Le péquiste Sylvain Gaudreault souligne de son côté que « les solutions présentées par le GIEC sont à portée de main et réalistes ». « Je ne dis pas que c’est simple, mais le gros message de ça, c’est que ça prend de la volonté politique. On sait que la situation est grave, on sait que ça a des impacts majeurs. […] Quand j’entends le ministre dire : ‟on ne peut pas en faire plus”, c’est comme s’il baissait les bras. Ce dont on a besoin, c’est de la mobilisation, de la volonté et de l’espoir », déplore-t-il.

Les Québécois émettent moins de GES par habitant que dans tous les autres États, provinces et territoires nord-américains, a assuré le premier ministre du Québec, François Legault, en point de presse lundi. Questionné à savoir si la province pouvait augmenter ses cibles climatiques, le premier ministre a répondu : « On est l’une des seules juridictions qui ont un plan chiffré [de 7,6 milliards de dollars sur 5 ans] ». À celui-ci s’ajoutent 56 milliards voués au transport collectif, a précisé M. Legault.
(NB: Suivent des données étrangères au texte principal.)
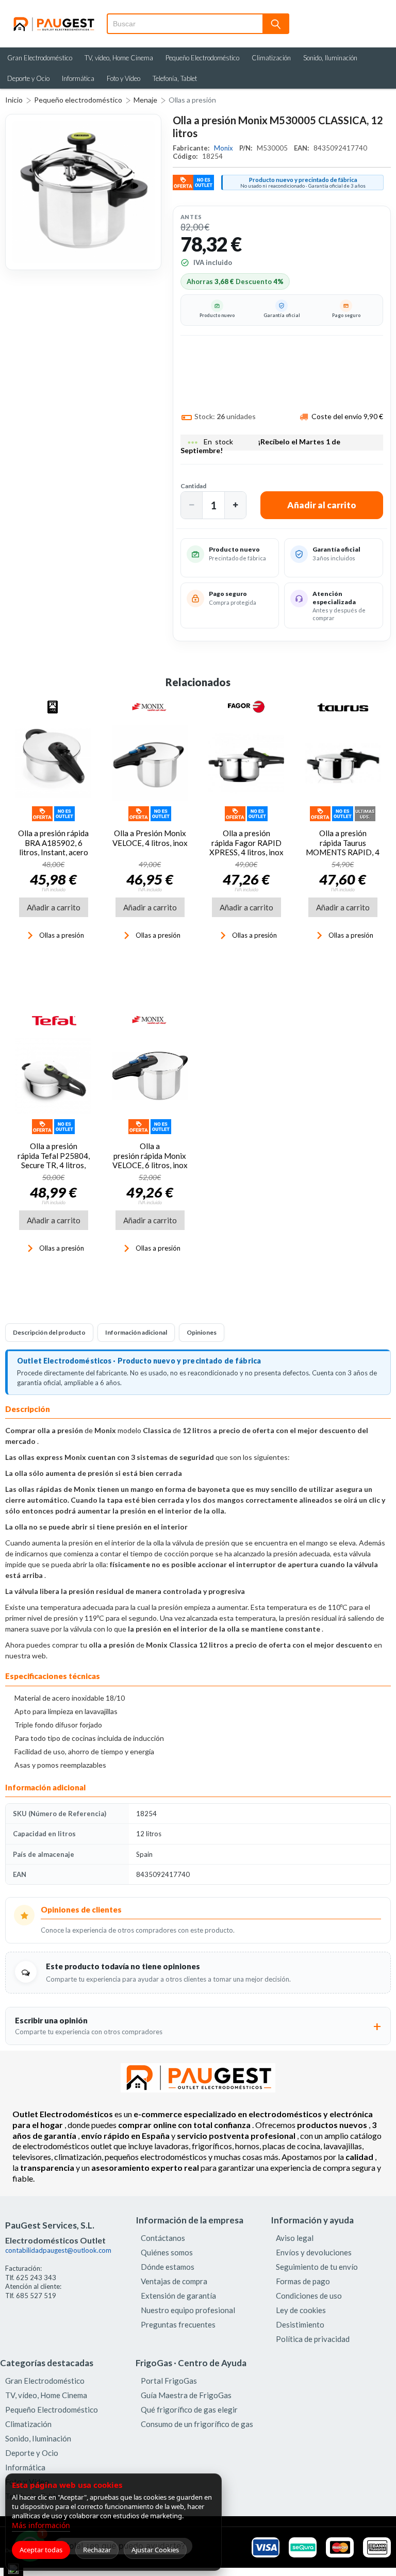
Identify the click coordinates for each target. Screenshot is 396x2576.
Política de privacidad (313, 2339)
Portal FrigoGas (169, 2380)
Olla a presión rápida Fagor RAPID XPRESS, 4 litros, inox (246, 842)
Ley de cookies (301, 2310)
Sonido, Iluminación (330, 58)
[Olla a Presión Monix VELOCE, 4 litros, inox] (150, 763)
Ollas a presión (192, 99)
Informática (78, 78)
Le gouvernement caquiste ne change donc pas d’avis : pas question de modifier la cible du Québec, qui est de réduire d’ici 2030 les émissions de GES de 37,5 % par rapport à 1990. La Coalition avenir Québec met au défi les autres partis [QS : - 55 % ; PLQ : - 48 % ; PQ : - 50 % ] d’expliquer comment ils comptent atteindre leurs cibles.

Plans de l’opposition

Ceux-ci n’ont pas encore dévoilé l’entièreté de leur plan et attendront à l’approche des élections générales, mais lancent quelques pistes de solution. Le Parti québécois veut que Québec renonce au troisième lien, augmente ses cibles et ses contraintes pour électrifier les transports, et lance un vaste chantier de rénovation énergétique des bâtiments. Québec solidaire veut interdire la publicité pour les VUS et créer une offre de transport collectif en région, tandis que le Parti libéral met de l’avant son projet ÉCO tourné vers l’hydrogène vert.
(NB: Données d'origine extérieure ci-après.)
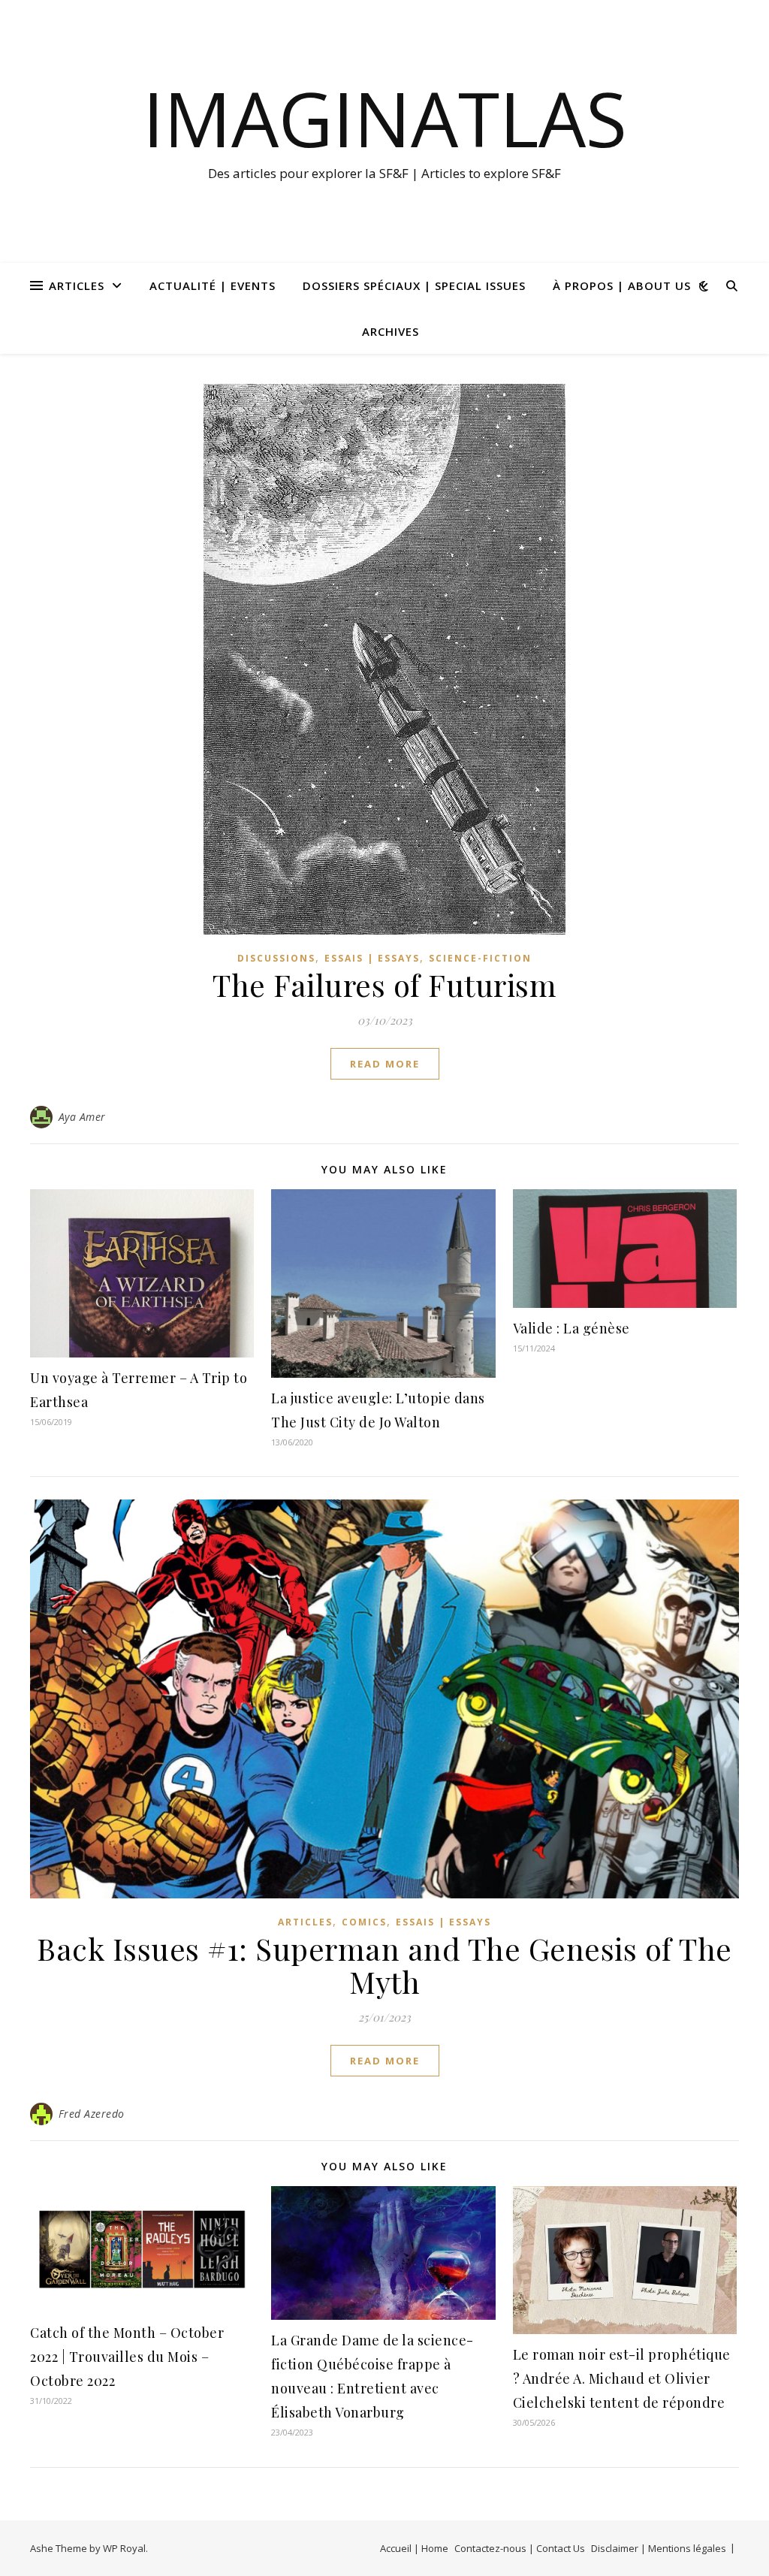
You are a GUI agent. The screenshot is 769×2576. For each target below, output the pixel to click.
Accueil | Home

Mais le plus dur sera de changer des habitudes.

Pour que les gens se sentent concernés, il faut qu’on sente que l’État est engagé. Pour la COVID-19, le premier ministre faisait des conférences tous les jours, et on sentait que l’ensemble de l’État était engagé. Là, on ne le sent pas.
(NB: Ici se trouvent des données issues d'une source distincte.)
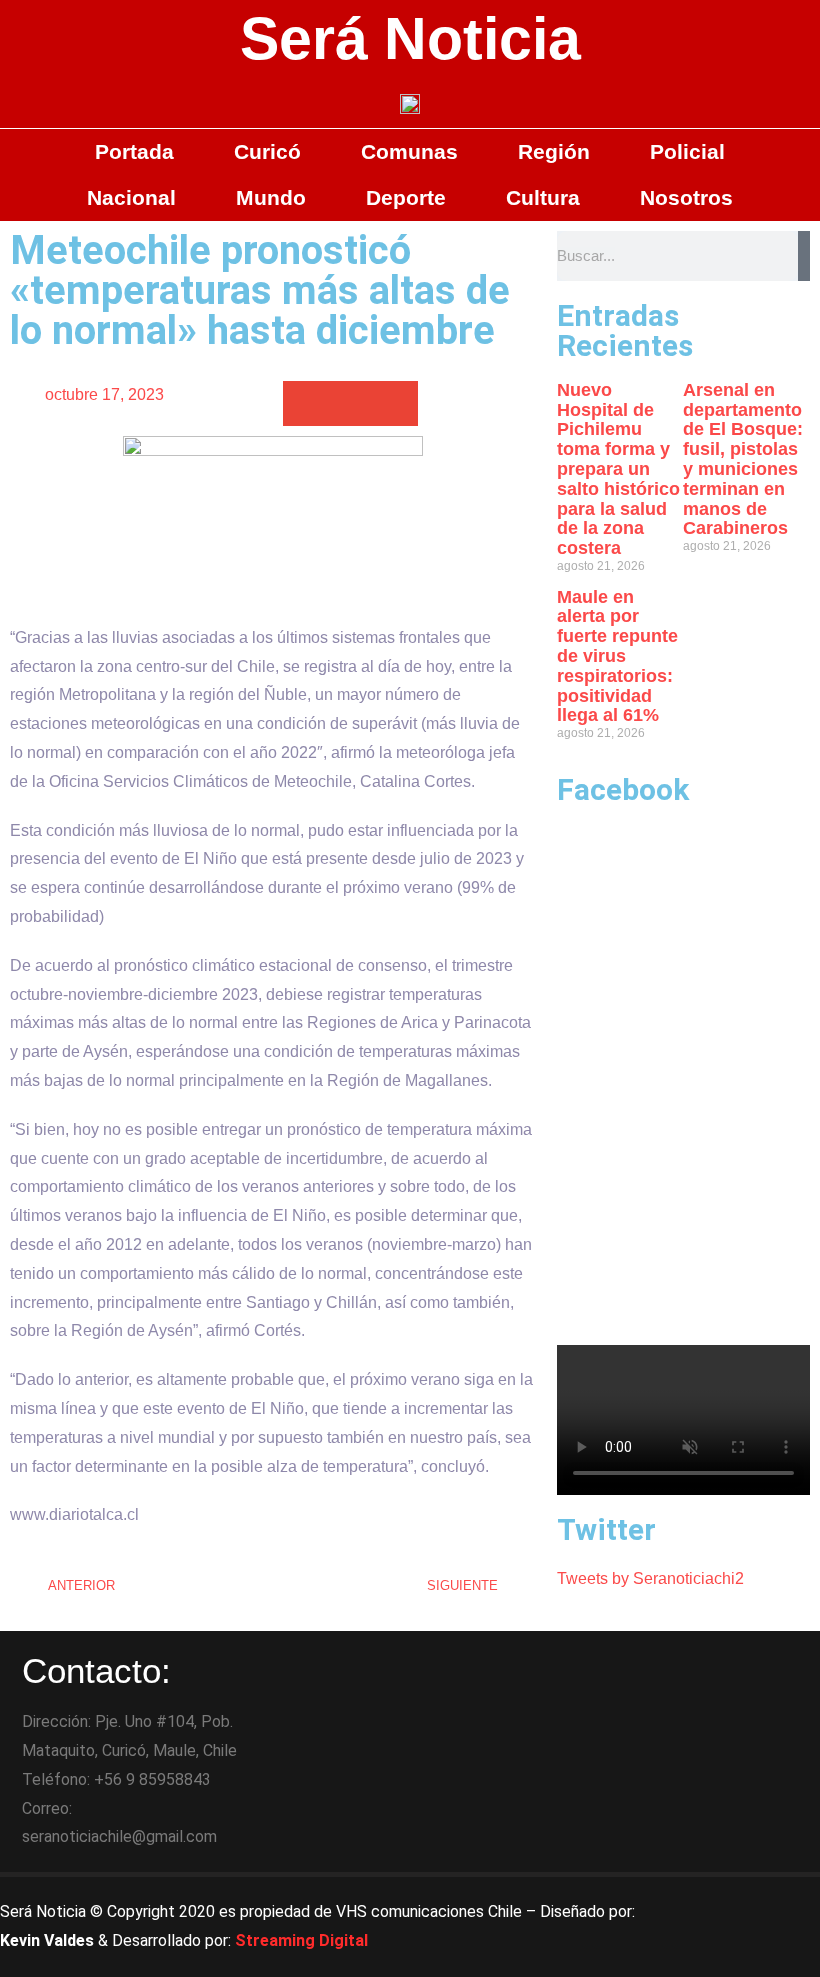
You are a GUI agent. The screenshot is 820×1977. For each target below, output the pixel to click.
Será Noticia (410, 39)
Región (554, 151)
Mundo (271, 197)
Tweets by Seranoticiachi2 (650, 1578)
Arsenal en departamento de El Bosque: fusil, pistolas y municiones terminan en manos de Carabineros (743, 459)
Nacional (131, 197)
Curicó (267, 151)
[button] (305, 403)
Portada (134, 151)
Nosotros (686, 197)
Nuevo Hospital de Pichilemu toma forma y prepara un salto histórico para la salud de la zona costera (618, 469)
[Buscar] (804, 256)
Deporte (406, 197)
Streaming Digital (301, 1940)
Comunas (409, 151)
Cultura (543, 197)
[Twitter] (770, 1902)
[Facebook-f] (715, 1902)
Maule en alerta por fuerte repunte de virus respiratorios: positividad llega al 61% (617, 656)
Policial (687, 151)
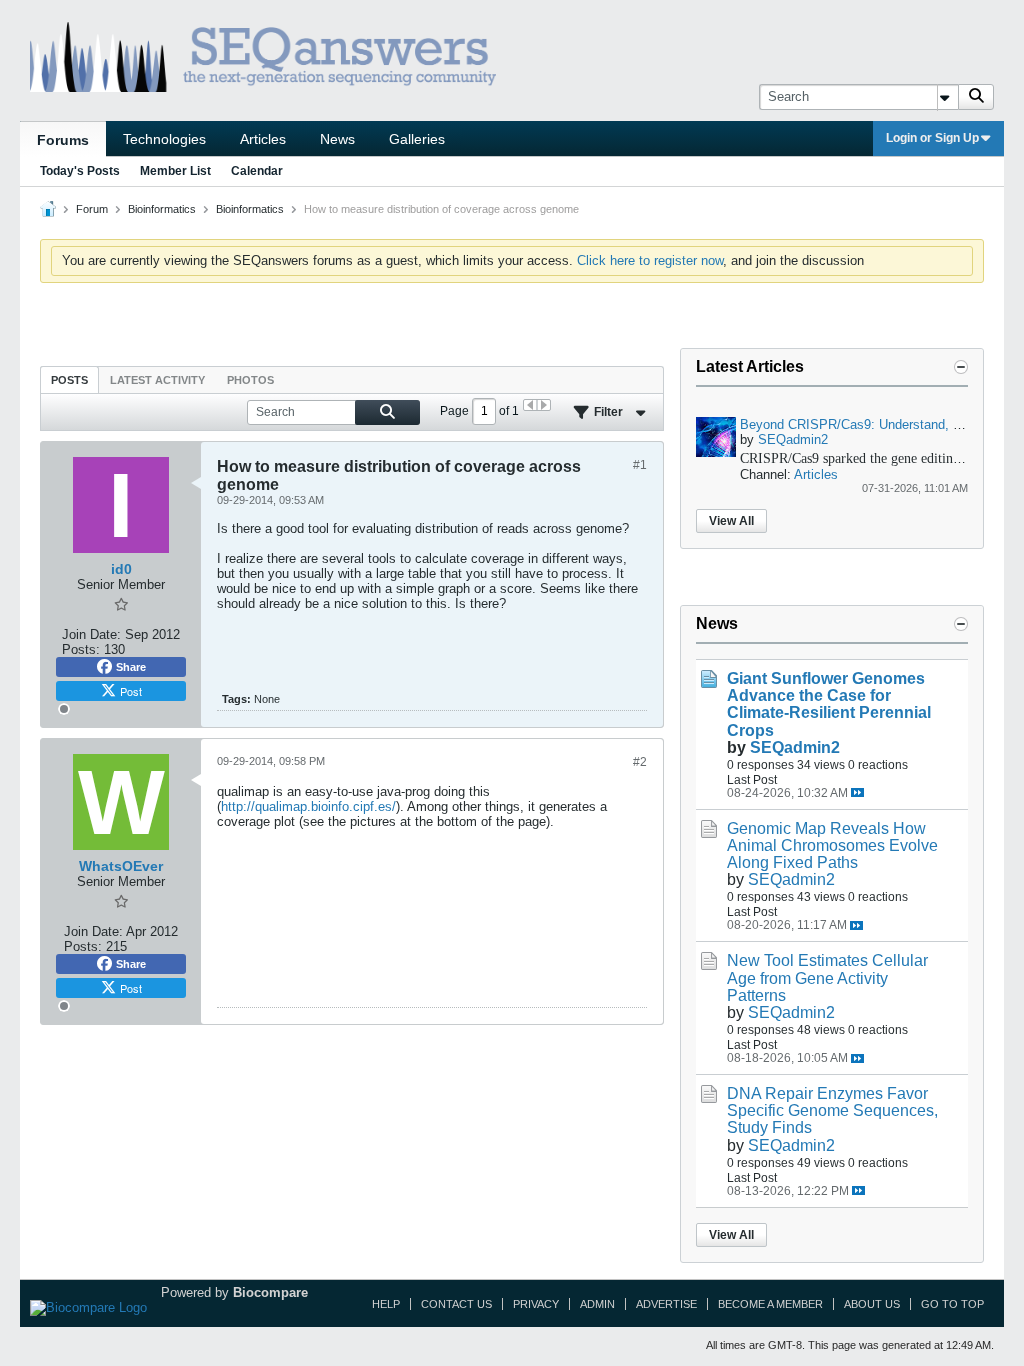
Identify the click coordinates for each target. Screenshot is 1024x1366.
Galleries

Sylvain Gaudreault, député péquiste de Jonquière

« Ces changements d’habitude se font lentement. Ce n’est pas au gouvernement de dire combien de fois on peut manger de la viande par semaine. Mais donner de l’impulsion à ce genre de comportement, accompagner des restaurants dans leur offre alimentaire, ça se fait », ajoute la libérale Isabelle Melançon.

De son côté, Émilise Lessard-Therrien souligne que l’État, en réduisant les services de proximité en région, force les citoyens à polluer. « Dans mon coin, maintenant, nos gens sont obligés de rouler 50, voire 100 kilomètres pour une prise de sang ou un changement de pansements. C’est ce qui arrive quand on coupe dans les services de proximité. »

Avec la collaboration de Lila Dussault, La Presse

François Legault appuiera le tramway de Québec

Le premier ministre du Québec, François Legault, s’est prononcé en faveur du projet de tramway qui divise la population de la capitale lors d’un point de presse lundi après-midi. « Il y a un conseil des ministres mercredi. Je vais voter pour donner des décrets au maire de Québec pour aller de l’avant », a-t-il affirmé. Bémol : il faut s’assurer de l’acceptabilité sociale du plan. « Tous les maires, à commencer par le maire de Québec, souhaitent que leurs projets soient appuyés par les citoyens. C’est la seule condition qu’on posera. » De plus, François Legault s’attend à ce que le gouvernement fédéral participe aux dépenses. « Je ne vois pas pourquoi il financerait Toronto, mais pas [Québec] », a lancé M. Legault.